# Conic sections

• January 28th 2008, 05:59 AM
Tangera
Conic sections
Hello! I wonder if there's a better way of solving the questions below rather than sketching out the curves and circles or substiting in values of r and checking by trial and error. Please give suggestions. Thank you! :)

1) Consider the graph described by the equation y = tan x. The equation of a circle centred at the origin may also be written as
y = + (r^2 - x^2)^(1/2)

after rearrangement. Give an equation of a circle centred at the origin that

(a) intersects the graph at exactly 2 points

--> Based on my understanding of the tangent graph,
y = + (pi^2 - x^2)^(1/2) fulfils the requirement
:)

(b) intersects the graph at exactly 10 points

2) Is there a circle centred at the origin that interesects the graph at exactly 4 points? If so, what is its equation? If not, why not?

3) Can a circle centred at the origin intersect the graph at an odd number of points?
--> I don't think so, because when the circle cuts the graph at one point,say, point A, it will also cut another point on the graph that is symmetrical to point A about the origin. [Nature of the y = tan x graph]

Thank you for helping me!
• January 28th 2008, 07:13 AM
TKHunny
a) pi is no good. That's six intersections. You must keep it under 2.51 or so. It would be a nice challenge to get exactly 4 intersections.

b) Try just a little over 5.6. Really, you just have to figure out how to solve using these equations.

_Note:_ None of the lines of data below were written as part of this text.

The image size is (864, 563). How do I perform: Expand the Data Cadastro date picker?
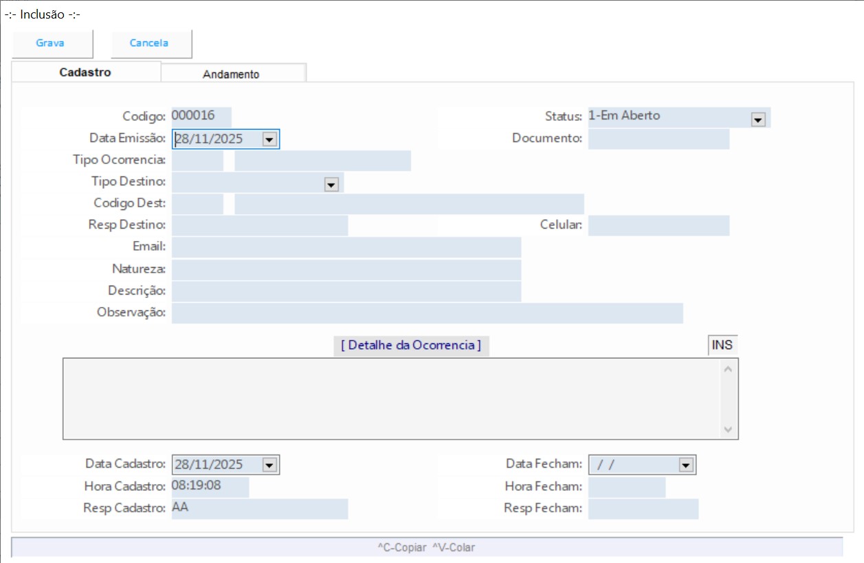click(269, 465)
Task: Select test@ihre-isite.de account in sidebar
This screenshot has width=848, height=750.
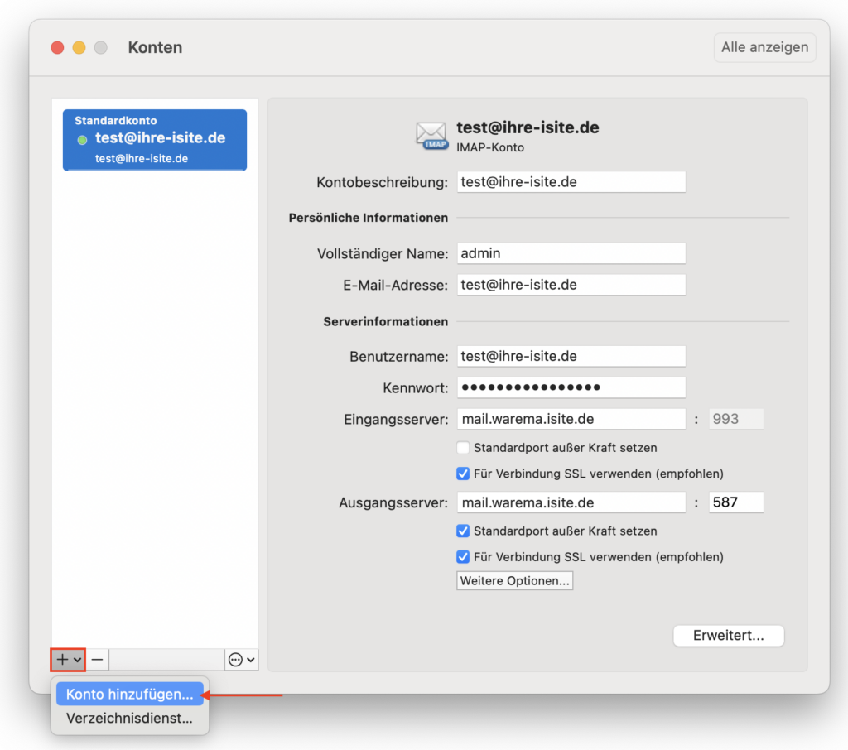Action: [155, 140]
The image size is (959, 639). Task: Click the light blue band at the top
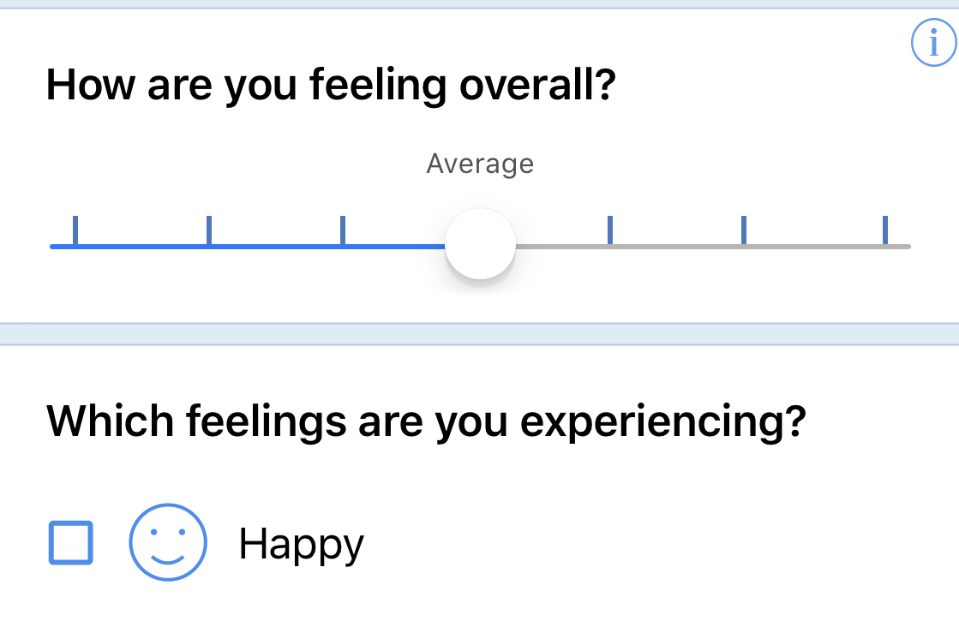pyautogui.click(x=480, y=4)
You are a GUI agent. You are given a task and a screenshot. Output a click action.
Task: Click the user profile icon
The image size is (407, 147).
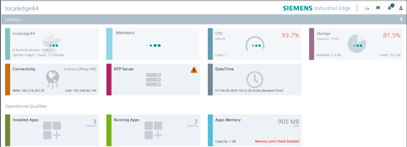(401, 8)
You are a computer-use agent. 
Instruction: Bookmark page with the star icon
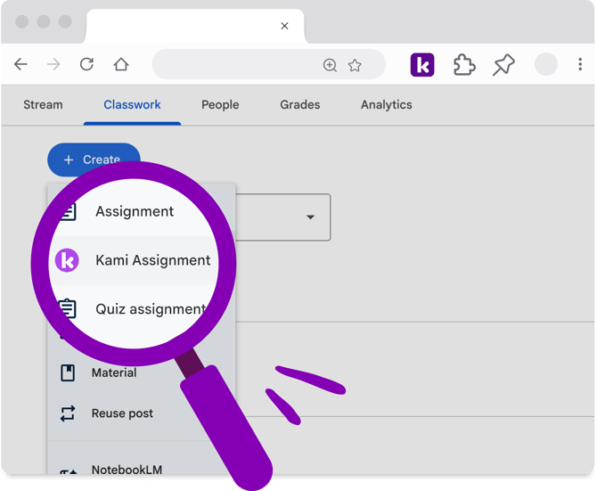tap(355, 65)
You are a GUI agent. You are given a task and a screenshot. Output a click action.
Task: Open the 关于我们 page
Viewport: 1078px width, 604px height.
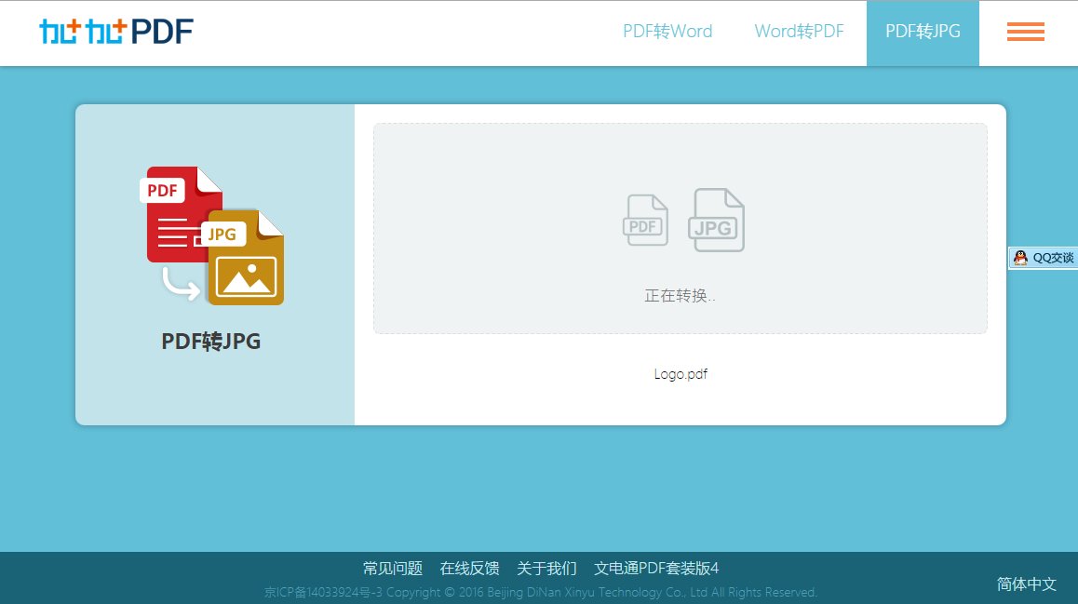(x=546, y=568)
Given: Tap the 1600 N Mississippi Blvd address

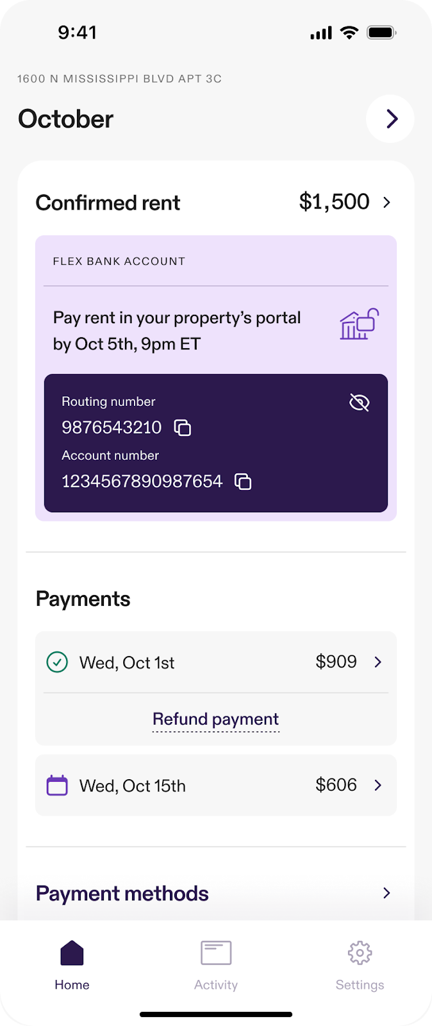Looking at the screenshot, I should (x=119, y=79).
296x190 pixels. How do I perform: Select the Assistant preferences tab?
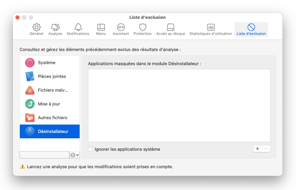121,30
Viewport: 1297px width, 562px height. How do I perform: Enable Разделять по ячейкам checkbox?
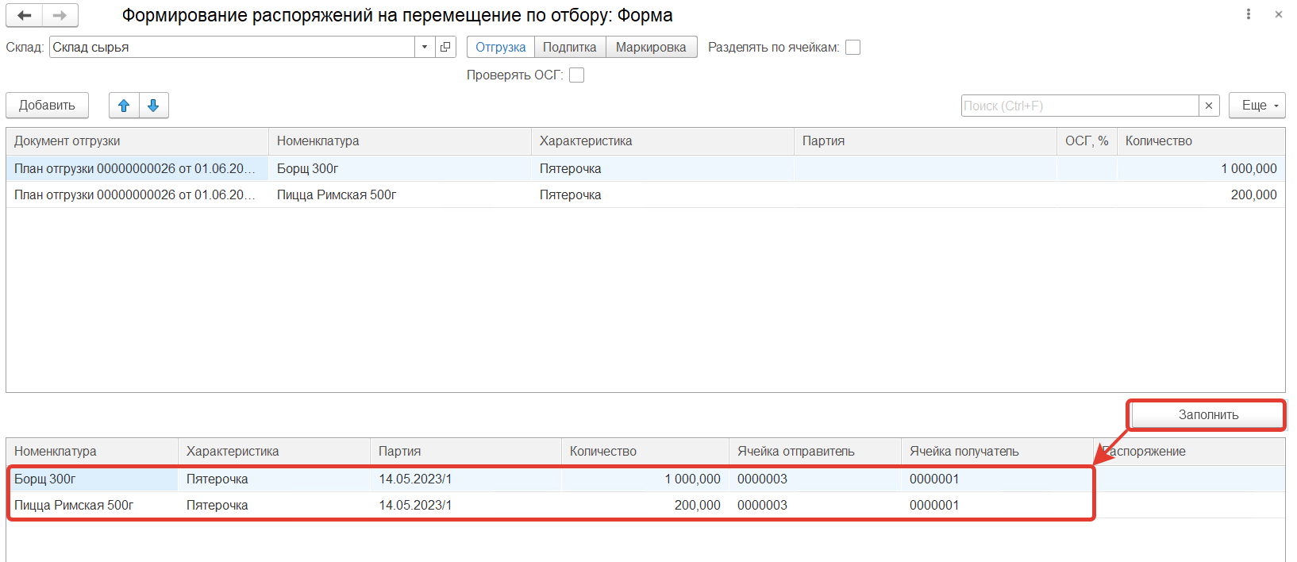pyautogui.click(x=853, y=48)
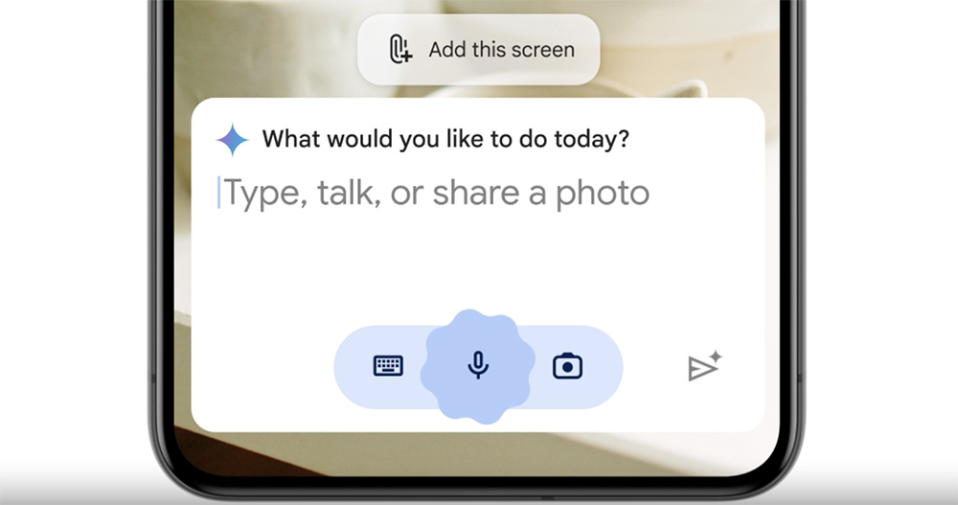Click the small sparkle on the send icon
Viewport: 958px width, 505px height.
(x=716, y=356)
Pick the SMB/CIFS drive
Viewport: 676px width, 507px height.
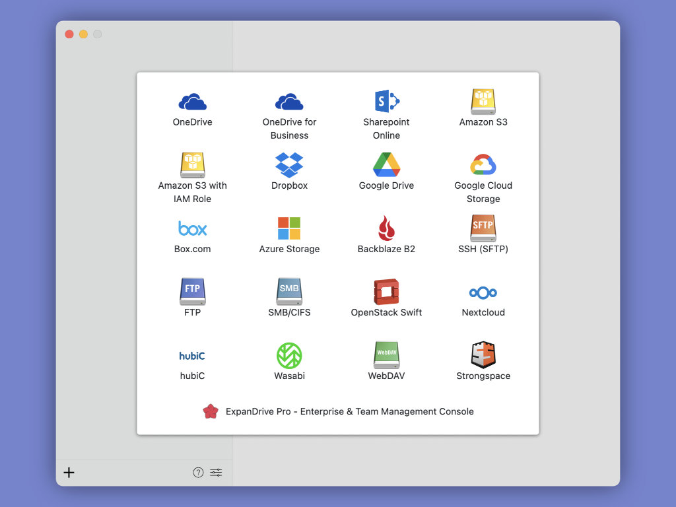289,292
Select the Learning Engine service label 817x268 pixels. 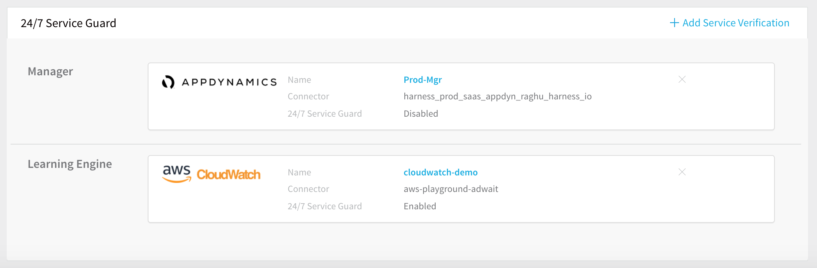[70, 164]
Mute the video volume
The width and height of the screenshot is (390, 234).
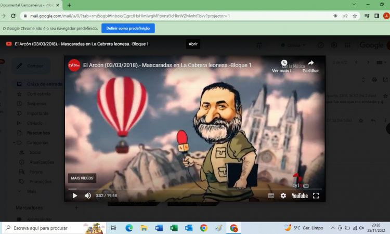(87, 196)
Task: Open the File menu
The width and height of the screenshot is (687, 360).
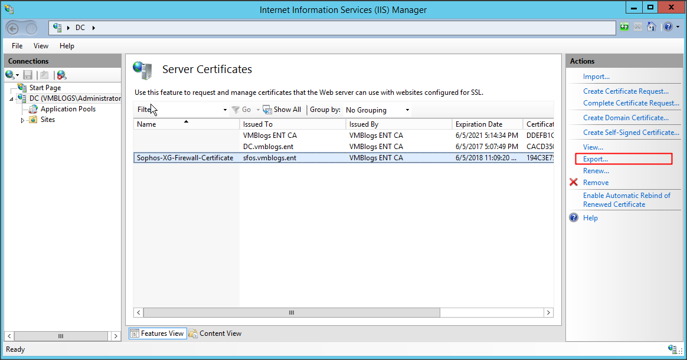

I'm kind of wondering why the tangent is in a "conic section" problem. Again, finding exactly 8 intersections would be a good problem.

c) It would help me if you specified the exact "nature" of the tangent. Specifically, tan(x) = -tan(-x). This property has a name. What is it? In other words, if you hit y = tan(x) at (a,b), you MUST hit it again at (-a,-b), a reflection across the Origin.
• January 28th 2008, 06:05 PM
mr fantastic
Quote:

Originally Posted by Tangera
Hello! I wonder if there's a better way of solving the questions below rather than sketching out the curves and circles or substiting in values of r and checking by trial and error. Please give suggestions. Thank you! :)

1) Consider the graph described by the equation y = tan x. The equation of a circle centred at the origin may also be written as
y = + (r^2 - x^2)^(1/2)

after rearrangement. Give an equation of a circle centred at the origin that

(a) intersects the graph at exactly 2 points
--> Based on my understanding of the tangent graph,
y = + (pi^2 - x^2)^(1/2) fulfils the requirement
:) Mr F says: That won't work. Play around with $0 < r < \frac{\pi}{2}$ ....

(b) intersects the graph at exactly 10 points Mr F says: Play around with $\frac{3 \pi}{2} < r < \frac{5 \pi}{2}$ ....

2) Is there a circle centred at the origin that interesects the graph at exactly 4 points? If so, what is its equation? If not, why not? Mr F says: Nice question .... as I played around with some rough graphs it certainly looks possible ...... You obviously need the circle to be TANGENT (touching but not crossing) to the parts of the tan graph between
$\frac{\pi}{2}$ and $\frac{3\pi}{2}$,
and
$\frac{-\pi}{2}$ and $\frac{-3\pi}{2}$ .....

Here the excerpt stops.